Question: During surgery our surgeon dictated that she performed "control of bleeding." How do we code for that procedure?
Arkansas Subscriber
Answer: When the surgeon performs a major procedure, such as spinal fusion (for example, 22554, Arthrodesis, anterior interbody technique, including minimal diskectomy to prepare interspace [other than for decompression]; cervical below C2), control of bleeding is an included component of the surgery.
If the major procedure the surgeon performed was control of bleeding, identify the site and method used and then code accordingly. Some codes that may be appropriate are codes 3520-35286 (related to repair of blood vessel other than for fistula, with or without patch angioplasty), or codes 37565-37700 (related to ligation and other procedures).
-- Clinical and coding expertise for You Be the Coder and Reader Questions provided by Eric Sandham, CHC, CPC, compliance manager for Central California Faculty Medical Group, a group practice and training facility associated with the University of California at San Francisco in Fresno.

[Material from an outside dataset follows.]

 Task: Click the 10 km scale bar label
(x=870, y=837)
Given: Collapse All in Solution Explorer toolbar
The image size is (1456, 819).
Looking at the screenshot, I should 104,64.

If the surgeon expended a significant effort to control bleeding during a major procedure, you may attempt to gain additional reimbursement by appending modifier -22 (Unusual procedural service) to the appropriate CPT code. For instance, during repair of ruptured intracranial aneurysm, the surgeon must work extensively to prevent excessive blood loss. In this case, report 61705 (Surgery of aneurysm, vascular malformation or carotid-cavernous fistula; by intracranial and cervical occlusion of carotid artery) with modifier -22 appended. Provide an operative report and cover letter explicitly describing the unusual nature of the surgery and requesting additional compensation.